1.3. La performance durable
La performance n'existe que si on peut la mesurer, c'est à dire qu'on peut la décrire par
un ensemble de mesures (ou d'indicateurs) plus au moins complexes (Lebas M.1995a, p : 70).
Naro (2004) montre que les modèles de contrôle de gestion classiques sont fondés sur la
maîtrise de la performance économique et ses critères de compétitivité, de rentabilité et de
productivité.
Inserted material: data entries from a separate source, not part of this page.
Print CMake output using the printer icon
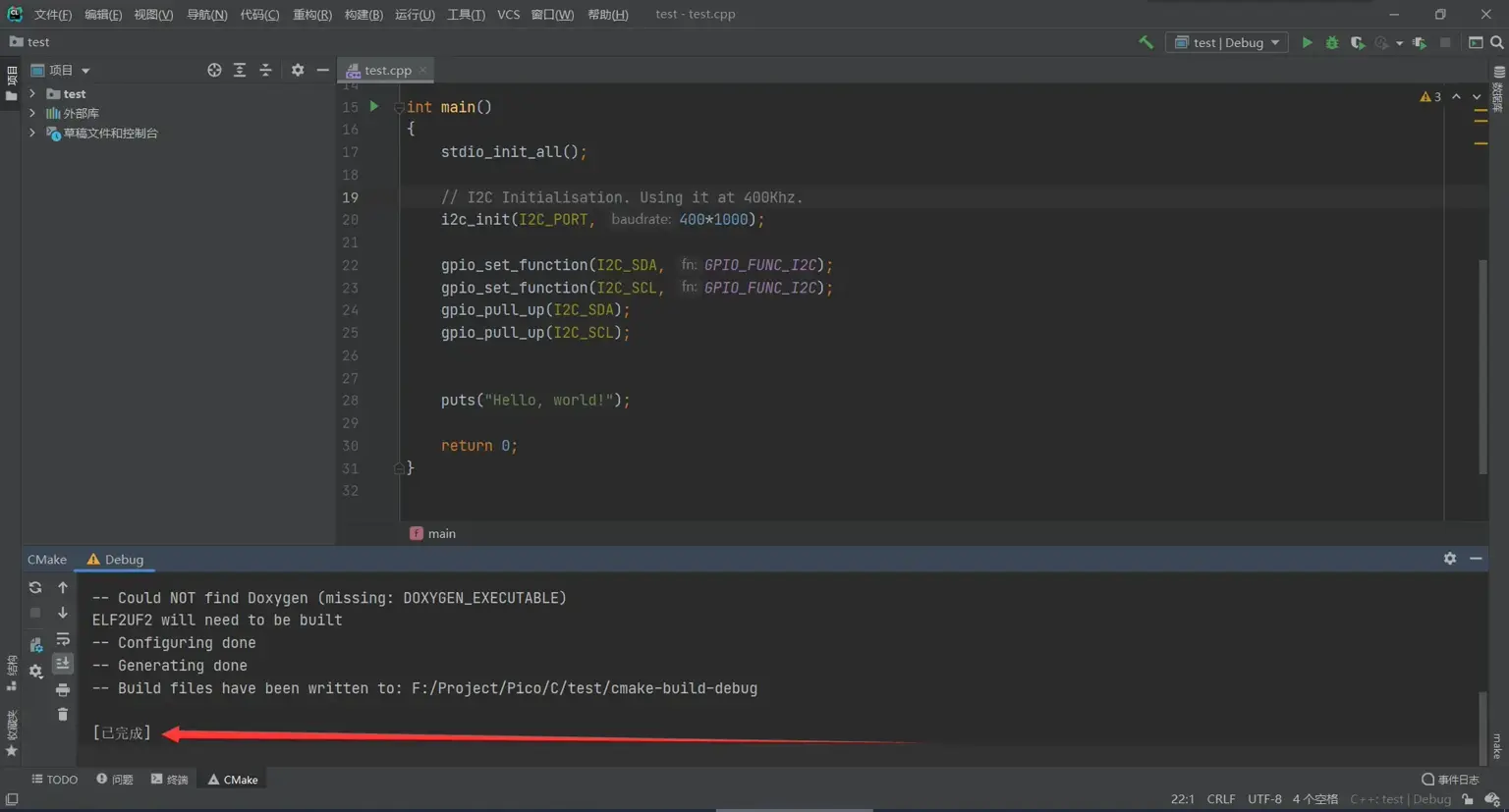 63,689

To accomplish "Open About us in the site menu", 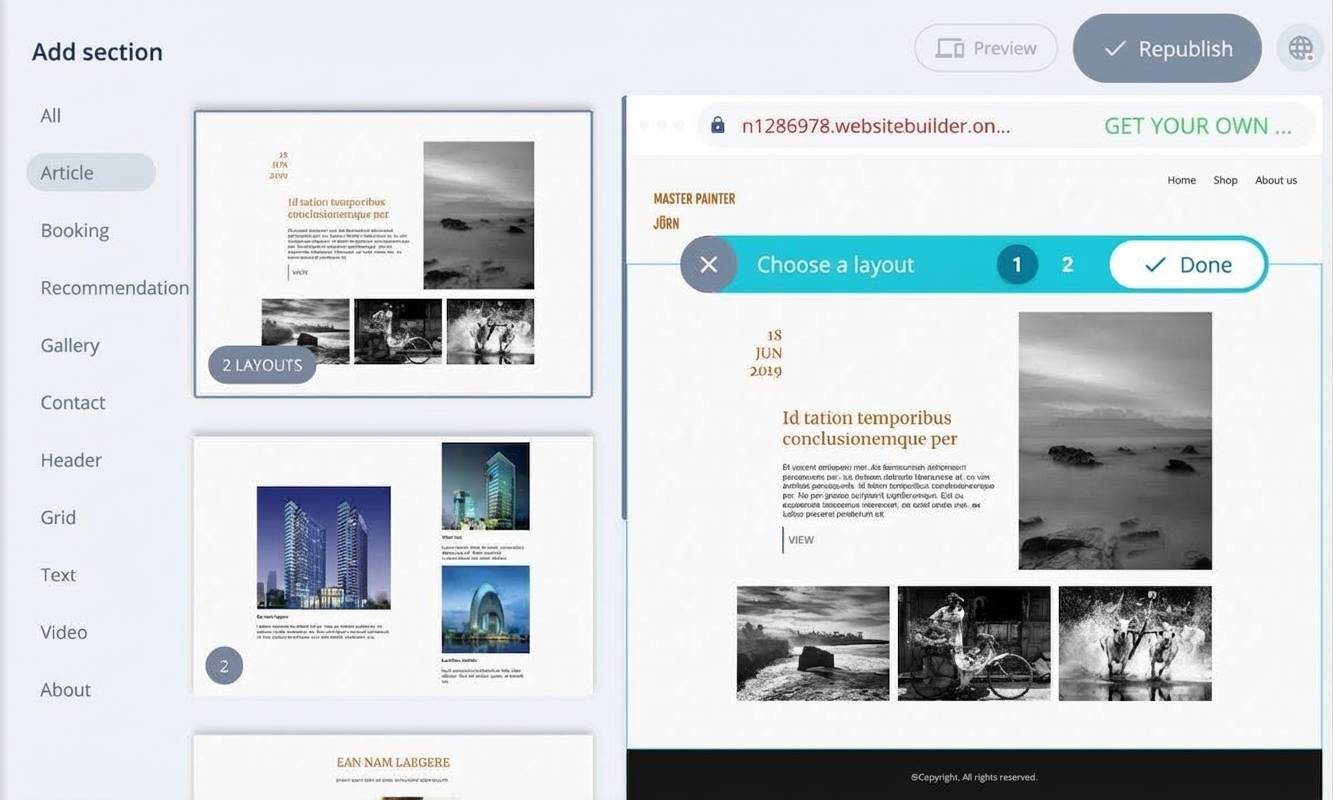I will pyautogui.click(x=1275, y=181).
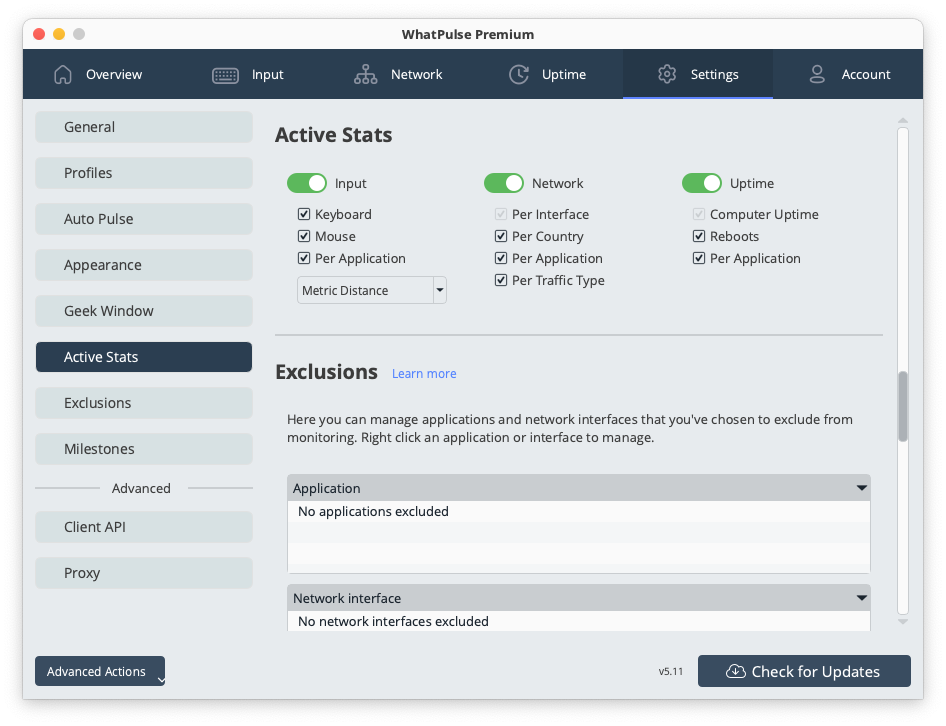Open the Overview tab via its home icon
This screenshot has height=726, width=946.
(x=62, y=74)
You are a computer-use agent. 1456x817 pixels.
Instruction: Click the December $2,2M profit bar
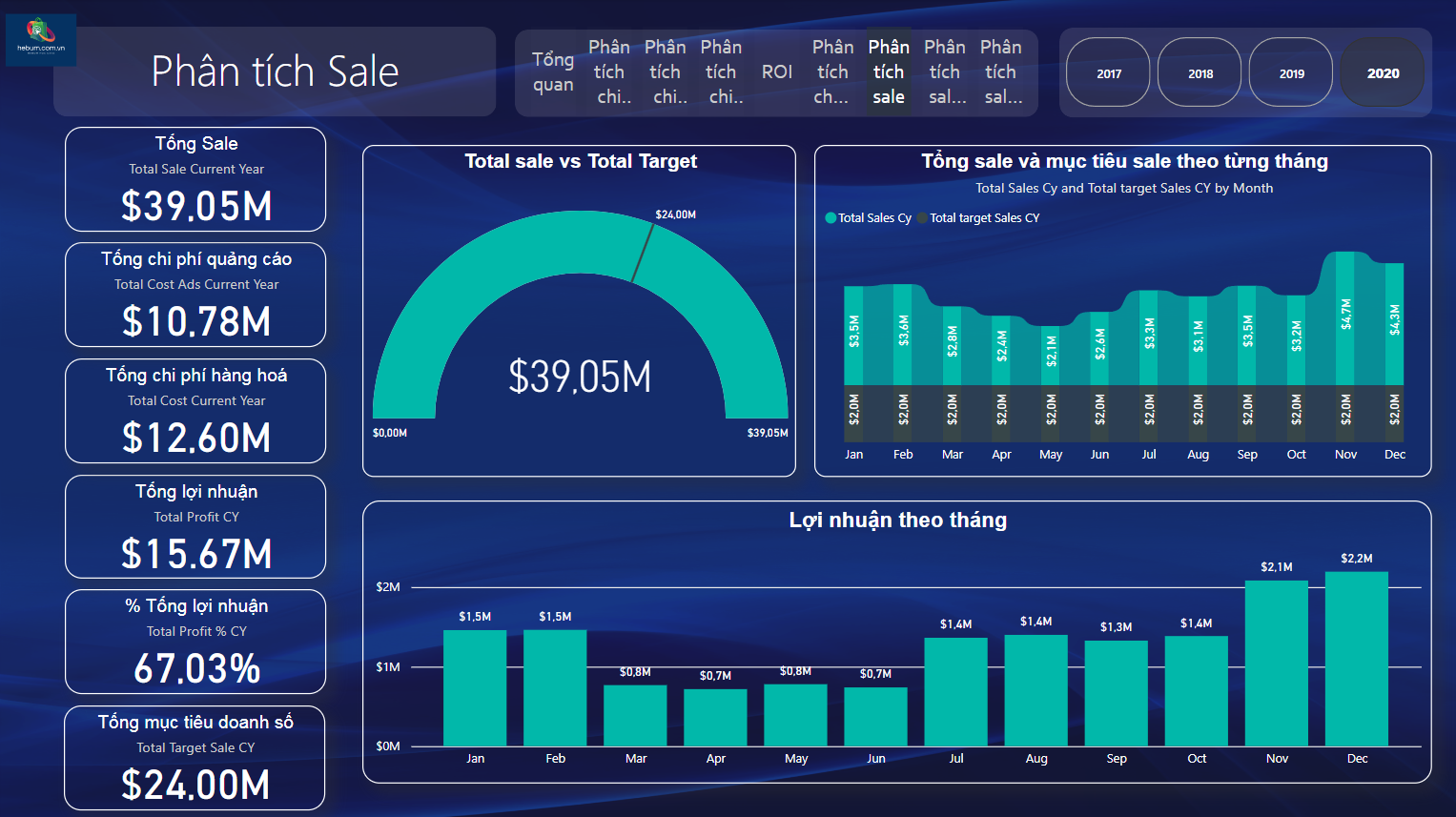(1357, 658)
Ces modèles se limitent aux dimensions mesurables de l’entreprise (indicateurs
financiers et comptables) ; cependant le mesurable ne représente qu’une petite partie de la
réalité. Les indicateurs financiers traditionnels s’avèrent insuffisants pour évaluer la
performance de l’entreprise. Des informations non financières, susceptibles d’éclairer
l’appréciation de la performance globale de l’entreprise, sont à l’origine d’un reporting
environnemental et social.
L'évolution du rôle du contrôle de gestion vers le pilotage de la performance sociale
sera présentée dans un premier point (2.1). Le deuxième point sera consacré au rôle du
contrôle de gestion en matière de pilotage de la performance durable (2.2).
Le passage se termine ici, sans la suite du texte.